Maciej przywołuje zasady, jakimi kierują się Skandynawowie: do 12 r.ż. dziecko ma się bawić narciarstwem, a nie rywalizować z koleżankami i kolegami. Jeśli presja wygrywania zostaje wprowadzona zbyt szybko, dzieci tracą radość płynącą z zabawy. Zgodnie z tą filozofią uczą w klubie. Po kilku latach nauki dzieci mogą wybrać, czy chcą poważnie zająć się sportem, czy dalej rozwijać się narciarsko, ale nie zawodniczo. – Nie ma przymusu trenowania pod zawody, bo jak nie, to wypad z klubu. Narciarstwo może być twoim hobby, twoją pasją. Kto wie, może zostaniesz dobrym trenerem, a może będziesz poznawać nowe rodzaje narciarstwa – w tym sporcie jak w fizjoterapii mamy do czynienia z ciągłą ewolucją, zmianami. Jeżdżę tyle lat, a tak wielu rzeczy jeszcze nie umiem, nie spróbowałem. Standardowo zajęcia odbywają się w grupach do 12 osób; dwa razy w tygodniu dla tych, którzy nie myślą o karierze zawodowej, oraz trzy razy w tygodniu dla zawodników. Ale jak uprawiać narciarstwo w Polsce, gdy sezon jest taki krótki? Wiosną podopieczni klubu zamieniają narty na rower i rolki – szczególnie na tę drugą dyscyplinę położony jest spory nacisk. Ruch posuwisty na rolkach jest podobny do tego na nartach, działają podobne schematy, więc to świetne przygotowanie do sezonu zimowego. Dzieciaki jeżdżą wokół Stadionu Narownego, do dyspozycji mają też lekko pochyloną bramę zjazdową. Gdy ustawi się pachołki i tyczki, można przeprowadzić całkiem udaną symulację narciarstwa. Do tego dochodzą jeszcze ogólnorozwojowe zajęcia na sali gimnastycznej ukierunkowane na typowe cechy motoryczne narciarza: równowagę, skoczność, wytrzymałość. Dzięki temu uczą się od najmłodszych lat, że w ruchu trzeba być cały rok. Najgorsze to usiąść i nic nie robić przez pół roku albo i dłużej, a potem nagle ruszyć na stok – kontuzja gotowa.
Priorytety
Maciej sam po sezonie skupia się na dwóch innych sportowych pasjach: kolarstwie górskim i windsurfingu, którego przez jakiś czas był instruktorem. Podkreśla, że to bardzo trudny sport i mimo pływania na desce w każdym sezonie, wciąż ma sporo braków. Nie czuje się w nim tak pewnie jak w narciarstwie, więc zarzucił uczenie innych. – Ucząc, traciłem pasję. A teraz ją odzyskałem i mam poczucie, że to jest coś tylko mojego, jestem tylko ja i woda.

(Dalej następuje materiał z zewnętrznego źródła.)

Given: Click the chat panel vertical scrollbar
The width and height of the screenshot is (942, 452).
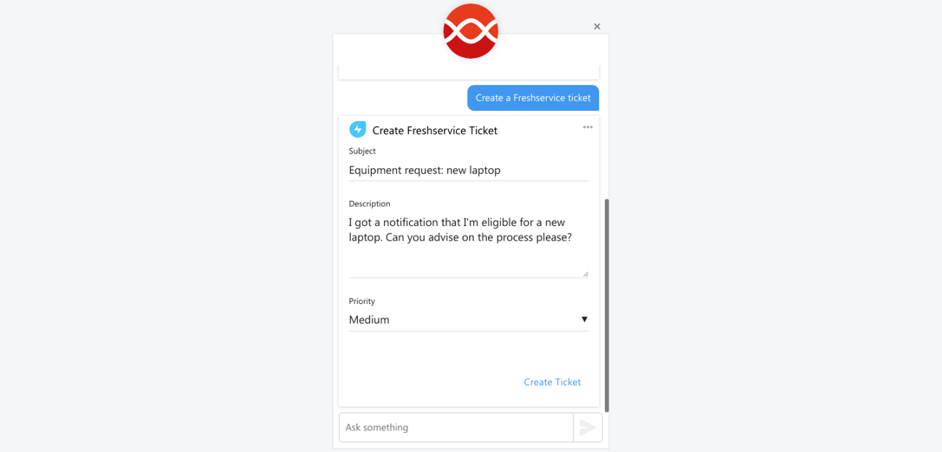Looking at the screenshot, I should [607, 305].
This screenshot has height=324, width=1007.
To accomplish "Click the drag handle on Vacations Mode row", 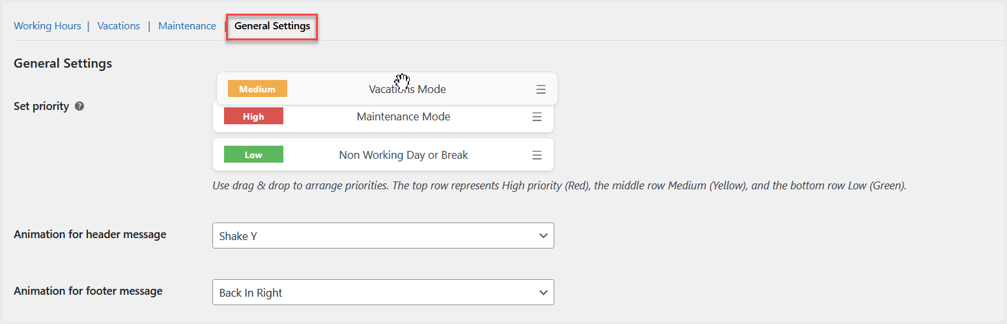I will tap(541, 90).
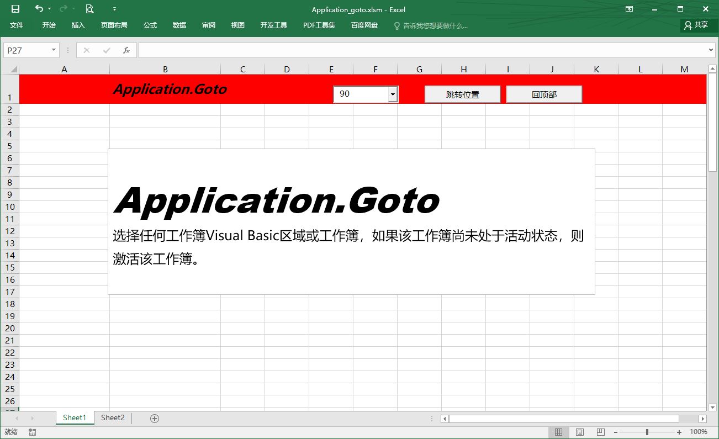The image size is (719, 439).
Task: Open the 开发工具 ribbon tab
Action: [274, 25]
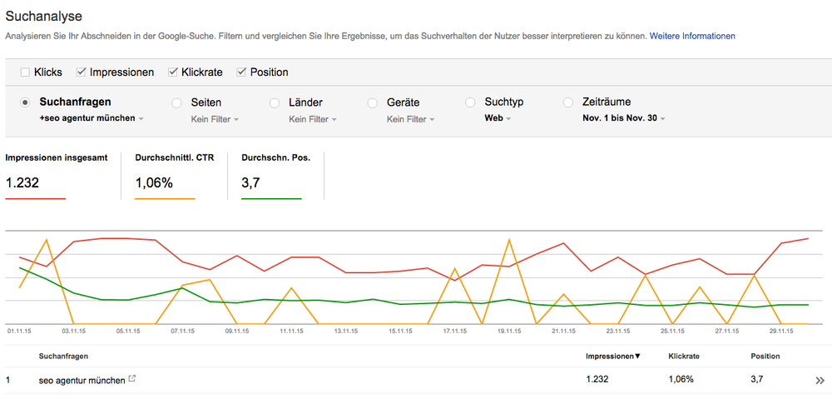
Task: Uncheck the Impressionen checkbox
Action: click(82, 72)
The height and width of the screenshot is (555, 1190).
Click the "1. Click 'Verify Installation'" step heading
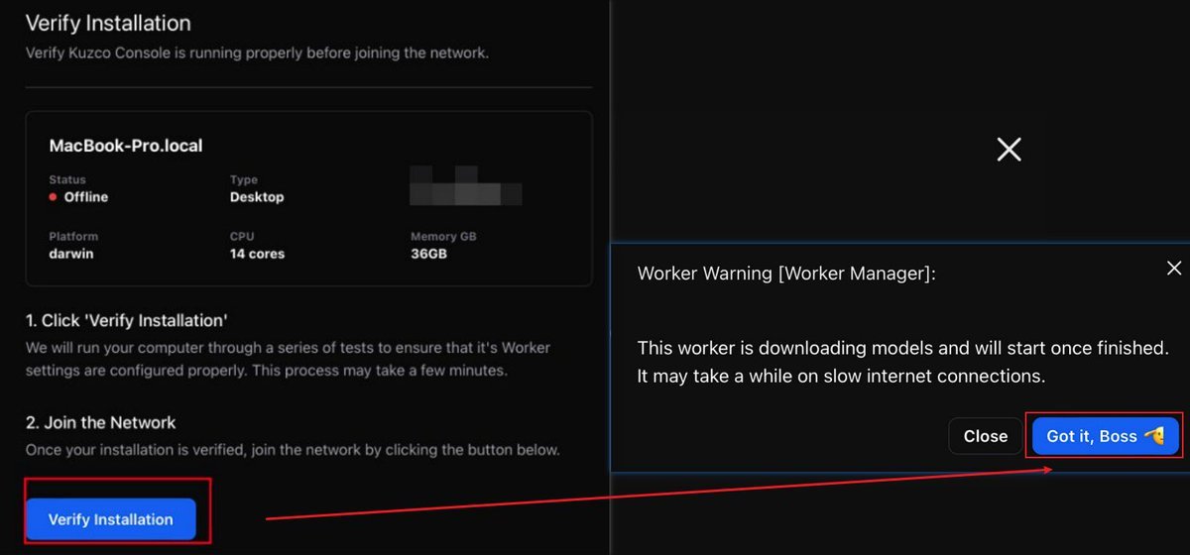click(127, 321)
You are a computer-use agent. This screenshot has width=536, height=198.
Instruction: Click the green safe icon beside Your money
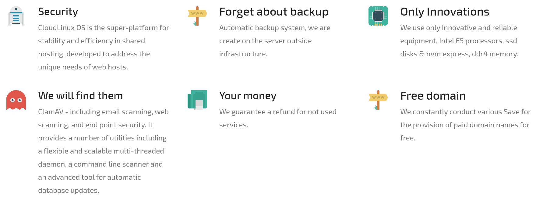pos(197,100)
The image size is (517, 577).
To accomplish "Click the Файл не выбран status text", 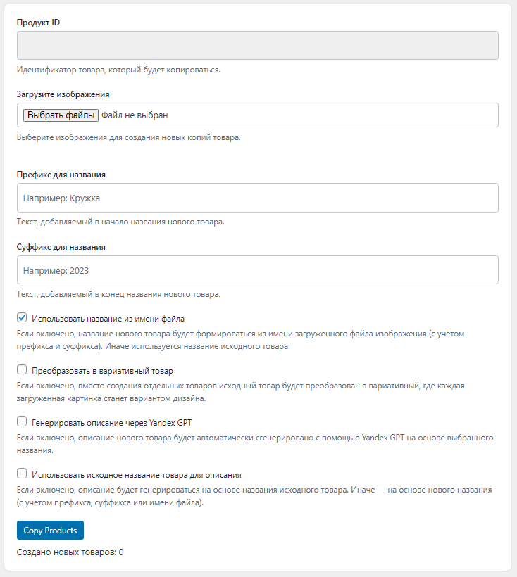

Był taki moment, że ucząc innych narciarstwa, wracał myślami do czasów, kiedy sam trenował i startował w zawodach, miał wszystko przed sobą. – Nie miałem jakichś wielkich osiągnięć jako zawodnik. Byłem w trzydziestce w Pucharze Świata, wicemistrzem Polski w slalomie carvingowym. Ale to tylko tytuły. Mój pierwszy start w zawodach na pucharze świata, słyszę „Maciej Sowinski, Poland”. Trasa pionowa, ruszam bardzo szybko i… czarna dziura. Wjechałem w baner reklamowy, nic nie pamiętam! Na treningach szło mi super, a na zawodach się spinałem. Jak się trochę z tym obyłem, to już szło lepiej. Czasem mnie pytają, czemu już nie startuję, przecież byłem dobry. No może i byłem dobry, ale już nie jestem, a żeby się ścigać, musiałbym solidnie trenować. Niektórzy trenerzy startują dla funu, bez przygotowania i sprawia im to frajdę. Ja tak nie umiem, nie czułbym się dobrze z tym że nie zrobiłem tego porządnie.
– Czy to nie kwestia naprawdę dużej ambicji? Albo wszystko, albo nic?
– To już nie jest mój priorytet, a może nigdy nie był? Teraz wolę innych przygotowywać do zawodów, obserwować, jak nabierają pewności na nartach, widzieć, jaką ten sport sprawia im frajdę. To samo daje mi fizjoterapia – czerpię satysfakcję z sukcesów innych.